**RECORDS:**
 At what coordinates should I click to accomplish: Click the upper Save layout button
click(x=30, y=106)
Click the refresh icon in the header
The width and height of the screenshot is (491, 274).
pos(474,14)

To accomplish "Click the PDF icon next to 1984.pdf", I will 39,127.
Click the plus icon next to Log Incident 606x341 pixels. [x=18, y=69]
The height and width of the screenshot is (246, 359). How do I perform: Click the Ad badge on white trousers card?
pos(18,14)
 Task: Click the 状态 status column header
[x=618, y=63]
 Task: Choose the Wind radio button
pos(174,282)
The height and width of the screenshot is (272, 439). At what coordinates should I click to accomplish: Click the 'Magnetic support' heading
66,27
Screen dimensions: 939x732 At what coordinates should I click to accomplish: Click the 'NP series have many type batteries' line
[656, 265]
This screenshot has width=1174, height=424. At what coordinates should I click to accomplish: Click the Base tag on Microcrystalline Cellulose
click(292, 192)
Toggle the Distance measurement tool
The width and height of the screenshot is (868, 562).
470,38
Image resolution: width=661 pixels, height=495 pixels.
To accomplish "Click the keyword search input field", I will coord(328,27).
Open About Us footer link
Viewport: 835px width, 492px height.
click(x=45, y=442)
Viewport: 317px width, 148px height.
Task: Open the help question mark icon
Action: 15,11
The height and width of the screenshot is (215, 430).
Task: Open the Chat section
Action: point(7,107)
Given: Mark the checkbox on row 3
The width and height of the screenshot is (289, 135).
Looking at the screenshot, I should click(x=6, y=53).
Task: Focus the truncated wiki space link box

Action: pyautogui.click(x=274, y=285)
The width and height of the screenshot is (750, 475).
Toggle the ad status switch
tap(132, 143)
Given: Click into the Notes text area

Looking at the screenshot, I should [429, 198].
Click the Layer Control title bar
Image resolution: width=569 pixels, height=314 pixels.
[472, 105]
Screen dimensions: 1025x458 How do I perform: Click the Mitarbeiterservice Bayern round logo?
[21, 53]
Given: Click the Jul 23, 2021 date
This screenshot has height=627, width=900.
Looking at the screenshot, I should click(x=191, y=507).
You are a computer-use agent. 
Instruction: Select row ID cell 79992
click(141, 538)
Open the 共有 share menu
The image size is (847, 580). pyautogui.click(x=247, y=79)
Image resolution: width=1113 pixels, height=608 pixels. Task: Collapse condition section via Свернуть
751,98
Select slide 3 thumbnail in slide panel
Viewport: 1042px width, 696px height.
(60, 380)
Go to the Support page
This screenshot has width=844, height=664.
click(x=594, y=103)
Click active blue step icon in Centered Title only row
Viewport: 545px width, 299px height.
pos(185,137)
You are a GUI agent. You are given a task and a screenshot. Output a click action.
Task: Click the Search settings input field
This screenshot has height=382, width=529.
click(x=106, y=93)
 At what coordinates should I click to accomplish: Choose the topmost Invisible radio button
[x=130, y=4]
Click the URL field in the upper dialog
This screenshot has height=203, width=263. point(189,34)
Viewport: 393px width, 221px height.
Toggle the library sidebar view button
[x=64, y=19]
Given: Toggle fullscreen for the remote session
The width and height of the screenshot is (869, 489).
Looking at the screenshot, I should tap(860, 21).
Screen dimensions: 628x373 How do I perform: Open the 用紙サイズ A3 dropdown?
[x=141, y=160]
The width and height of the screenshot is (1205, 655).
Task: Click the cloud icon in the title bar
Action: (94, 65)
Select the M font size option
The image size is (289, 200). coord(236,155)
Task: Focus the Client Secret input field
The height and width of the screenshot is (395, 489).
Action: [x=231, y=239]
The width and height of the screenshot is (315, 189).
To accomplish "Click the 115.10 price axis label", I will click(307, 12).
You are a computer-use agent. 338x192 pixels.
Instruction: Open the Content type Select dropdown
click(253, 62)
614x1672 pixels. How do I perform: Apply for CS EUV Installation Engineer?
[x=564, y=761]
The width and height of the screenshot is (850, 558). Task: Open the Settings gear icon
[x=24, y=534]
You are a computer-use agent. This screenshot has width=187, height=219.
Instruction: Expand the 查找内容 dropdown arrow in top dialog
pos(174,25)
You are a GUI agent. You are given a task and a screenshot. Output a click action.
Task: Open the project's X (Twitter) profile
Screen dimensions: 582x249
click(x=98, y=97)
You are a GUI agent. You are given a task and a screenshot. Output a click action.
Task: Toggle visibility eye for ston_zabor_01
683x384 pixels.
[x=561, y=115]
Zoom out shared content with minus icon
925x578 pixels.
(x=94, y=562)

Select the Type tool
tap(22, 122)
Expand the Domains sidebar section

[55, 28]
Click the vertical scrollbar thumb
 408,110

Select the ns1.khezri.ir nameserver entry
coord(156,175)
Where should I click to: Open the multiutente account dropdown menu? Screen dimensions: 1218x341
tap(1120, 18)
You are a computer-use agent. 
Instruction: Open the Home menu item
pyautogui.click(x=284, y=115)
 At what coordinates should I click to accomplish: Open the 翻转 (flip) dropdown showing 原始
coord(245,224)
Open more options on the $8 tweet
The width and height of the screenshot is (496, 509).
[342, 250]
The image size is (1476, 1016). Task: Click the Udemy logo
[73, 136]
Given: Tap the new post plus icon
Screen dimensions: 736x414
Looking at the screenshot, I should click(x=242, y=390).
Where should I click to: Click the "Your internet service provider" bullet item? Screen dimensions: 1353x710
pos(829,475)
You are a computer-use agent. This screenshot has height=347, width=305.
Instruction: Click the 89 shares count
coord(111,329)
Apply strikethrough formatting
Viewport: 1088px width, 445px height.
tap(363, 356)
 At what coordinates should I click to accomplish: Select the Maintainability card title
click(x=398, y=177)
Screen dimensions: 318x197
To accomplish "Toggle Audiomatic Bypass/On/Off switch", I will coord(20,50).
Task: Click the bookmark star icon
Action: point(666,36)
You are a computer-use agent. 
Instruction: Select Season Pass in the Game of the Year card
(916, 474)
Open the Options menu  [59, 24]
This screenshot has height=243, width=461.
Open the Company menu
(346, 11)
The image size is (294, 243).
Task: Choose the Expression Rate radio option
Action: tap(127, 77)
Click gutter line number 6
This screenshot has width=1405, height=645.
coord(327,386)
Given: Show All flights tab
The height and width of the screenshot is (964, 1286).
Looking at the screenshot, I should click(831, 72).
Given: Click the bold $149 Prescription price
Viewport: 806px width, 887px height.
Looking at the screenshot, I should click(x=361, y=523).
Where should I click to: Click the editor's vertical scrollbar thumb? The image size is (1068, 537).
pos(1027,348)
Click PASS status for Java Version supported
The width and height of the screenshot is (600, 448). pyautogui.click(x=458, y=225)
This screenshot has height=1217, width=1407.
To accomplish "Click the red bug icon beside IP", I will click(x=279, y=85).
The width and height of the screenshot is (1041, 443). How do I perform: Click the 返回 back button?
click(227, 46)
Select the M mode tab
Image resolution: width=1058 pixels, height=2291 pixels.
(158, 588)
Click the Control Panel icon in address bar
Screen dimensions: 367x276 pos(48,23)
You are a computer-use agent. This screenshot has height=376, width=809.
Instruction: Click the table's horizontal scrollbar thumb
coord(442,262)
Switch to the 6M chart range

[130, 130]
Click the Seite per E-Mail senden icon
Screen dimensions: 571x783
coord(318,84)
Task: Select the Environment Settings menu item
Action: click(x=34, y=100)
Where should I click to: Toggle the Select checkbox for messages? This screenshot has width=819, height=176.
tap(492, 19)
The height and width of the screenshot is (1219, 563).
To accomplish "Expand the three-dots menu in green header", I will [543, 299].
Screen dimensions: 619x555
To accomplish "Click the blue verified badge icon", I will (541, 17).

**WHAT TO WORK ON:**
Transcribe the data word for word.

**SOLVED PROBLEM:**
 At what coordinates should I click to accomplish: Click the upper Save layout button
click(x=30, y=106)
Click the refresh icon in the header
The width and height of the screenshot is (491, 274).
pos(474,14)

To accomplish "Click the PDF icon next to 1984.pdf", I will 39,127.
Click the plus icon next to Log Incident 606x341 pixels. [x=18, y=69]
The height and width of the screenshot is (246, 359). How do I perform: Click the Ad badge on white trousers card?
pos(18,14)
 Task: Click the 状态 status column header
[x=618, y=63]
 Task: Choose the Wind radio button
pos(174,282)
The height and width of the screenshot is (272, 439). At what coordinates should I click to accomplish: Click the 'Magnetic support' heading
66,27
Screen dimensions: 939x732 At what coordinates should I click to accomplish: Click the 'NP series have many type batteries' line
[656, 265]
This screenshot has width=1174, height=424. At what coordinates should I click to accomplish: Click the Base tag on Microcrystalline Cellulose
click(292, 192)
Toggle the Distance measurement tool
The width and height of the screenshot is (868, 562).
470,38
Image resolution: width=661 pixels, height=495 pixels.
To accomplish "Click the keyword search input field", I will coord(328,27).
Open About Us footer link
Viewport: 835px width, 492px height.
click(x=45, y=442)
Viewport: 317px width, 148px height.
Task: Open the help question mark icon
Action: 15,11
The height and width of the screenshot is (215, 430).
Task: Open the Chat section
Action: point(7,107)
Given: Mark the checkbox on row 3
The width and height of the screenshot is (289, 135).
Looking at the screenshot, I should click(x=6, y=53).
Task: Focus the truncated wiki space link box

Action: pyautogui.click(x=274, y=285)
The width and height of the screenshot is (750, 475).
Toggle the ad status switch
tap(132, 143)
Given: Click into the Notes text area

Looking at the screenshot, I should [429, 198].
Click the Layer Control title bar
Image resolution: width=569 pixels, height=314 pixels.
[472, 105]
Screen dimensions: 1025x458 How do I perform: Click the Mitarbeiterservice Bayern round logo?
[21, 53]
Given: Click the Jul 23, 2021 date
This screenshot has height=627, width=900.
Looking at the screenshot, I should click(x=191, y=507).
You are a computer-use agent. 
Instruction: Select row ID cell 79992
click(141, 538)
Open the 共有 share menu
The image size is (847, 580). pyautogui.click(x=247, y=79)
Image resolution: width=1113 pixels, height=608 pixels. Task: Collapse condition section via Свернуть
751,98
Select slide 3 thumbnail in slide panel
Viewport: 1042px width, 696px height.
(60, 380)
Go to the Support page
This screenshot has width=844, height=664.
click(x=594, y=103)
Click active blue step icon in Centered Title only row
Viewport: 545px width, 299px height.
pos(185,137)
You are a GUI agent. You are given a task and a screenshot. Output a click action.
Task: Click the Search settings input field
This screenshot has height=382, width=529.
click(x=106, y=93)
 At what coordinates should I click to accomplish: Choose the topmost Invisible radio button
[x=130, y=4]
Click the URL field in the upper dialog
This screenshot has height=203, width=263. point(189,34)
Viewport: 393px width, 221px height.
Toggle the library sidebar view button
[x=64, y=19]
Given: Toggle fullscreen for the remote session
The width and height of the screenshot is (869, 489).
Looking at the screenshot, I should tap(860, 21).
Screen dimensions: 628x373 How do I perform: Open the 用紙サイズ A3 dropdown?
[x=141, y=160]
The width and height of the screenshot is (1205, 655).
Task: Click the cloud icon in the title bar
Action: (94, 65)
Select the M font size option
The image size is (289, 200). coord(236,155)
Task: Focus the Client Secret input field
The height and width of the screenshot is (395, 489).
Action: [x=231, y=239]
The width and height of the screenshot is (315, 189).
To accomplish "Click the 115.10 price axis label", I will click(307, 12).
You are a computer-use agent. 338x192 pixels.
Instruction: Open the Content type Select dropdown
click(253, 62)
614x1672 pixels. How do I perform: Apply for CS EUV Installation Engineer?
[x=564, y=761]
The width and height of the screenshot is (850, 558). Task: Open the Settings gear icon
[x=24, y=534]
You are a computer-use agent. This screenshot has width=187, height=219.
Instruction: Expand the 查找内容 dropdown arrow in top dialog
pos(174,25)
You are a GUI agent. You are given a task and a screenshot. Output a click action.
Task: Open the project's X (Twitter) profile
Screen dimensions: 582x249
click(x=98, y=97)
You are a GUI agent. You are given a task and a screenshot. Output a click action.
Task: Toggle visibility eye for ston_zabor_01
683x384 pixels.
[x=561, y=115]
Zoom out shared content with minus icon
925x578 pixels.
(x=94, y=562)

Select the Type tool
tap(22, 122)
Expand the Domains sidebar section

[55, 28]
Click the vertical scrollbar thumb
 408,110

Select the ns1.khezri.ir nameserver entry
coord(156,175)
Where should I click to: Open the multiutente account dropdown menu? Screen dimensions: 1218x341
tap(1120, 18)
You are a computer-use agent. 
Instruction: Open the Home menu item
pyautogui.click(x=284, y=115)
 At what coordinates should I click to accomplish: Open the 翻转 (flip) dropdown showing 原始
coord(245,224)
Open more options on the $8 tweet
The width and height of the screenshot is (496, 509).
[342, 250]
The image size is (1476, 1016). Task: Click the Udemy logo
[73, 136]
Given: Tap the new post plus icon
Screen dimensions: 736x414
Looking at the screenshot, I should click(x=242, y=390).
Where should I click to: Click the "Your internet service provider" bullet item? Screen dimensions: 1353x710
pos(829,475)
You are a computer-use agent. This screenshot has height=347, width=305.
Instruction: Click the 89 shares count
coord(111,329)
Apply strikethrough formatting
Viewport: 1088px width, 445px height.
tap(363, 356)
 At what coordinates should I click to accomplish: Select the Maintainability card title
click(x=398, y=177)
Screen dimensions: 318x197
To accomplish "Toggle Audiomatic Bypass/On/Off switch", I will coord(20,50).
Task: Click the bookmark star icon
Action: point(666,36)
You are a computer-use agent. 
Instruction: Select Season Pass in the Game of the Year card
(916, 474)
Open the Options menu  [59, 24]
This screenshot has height=243, width=461.
Open the Company menu
(346, 11)
The image size is (294, 243).
Task: Choose the Expression Rate radio option
Action: tap(127, 77)
Click gutter line number 6
This screenshot has width=1405, height=645.
coord(327,386)
Given: Show All flights tab
The height and width of the screenshot is (964, 1286).
Looking at the screenshot, I should click(831, 72).
Given: Click the bold $149 Prescription price
Viewport: 806px width, 887px height.
Looking at the screenshot, I should click(x=361, y=523).
Where should I click to: Click the editor's vertical scrollbar thumb? The image size is (1068, 537).
pos(1027,348)
Click PASS status for Java Version supported
The width and height of the screenshot is (600, 448). pyautogui.click(x=458, y=225)
This screenshot has height=1217, width=1407.
To accomplish "Click the red bug icon beside IP", I will click(x=279, y=85).
The width and height of the screenshot is (1041, 443). How do I perform: Click the 返回 back button?
click(227, 46)
Select the M mode tab
Image resolution: width=1058 pixels, height=2291 pixels.
(158, 588)
Click the Control Panel icon in address bar
Screen dimensions: 367x276 pos(48,23)
You are a computer-use agent. This screenshot has height=376, width=809.
Instruction: Click the table's horizontal scrollbar thumb
coord(442,262)
Switch to the 6M chart range

[130, 130]
Click the Seite per E-Mail senden icon
Screen dimensions: 571x783
coord(318,84)
Task: Select the Environment Settings menu item
Action: click(x=34, y=100)
Where should I click to: Toggle the Select checkbox for messages? This screenshot has width=819, height=176.
tap(492, 19)
The height and width of the screenshot is (1219, 563).
To accomplish "Expand the three-dots menu in green header", I will [543, 299].
Screen dimensions: 619x555
To accomplish "Click the blue verified badge icon", I will (541, 17).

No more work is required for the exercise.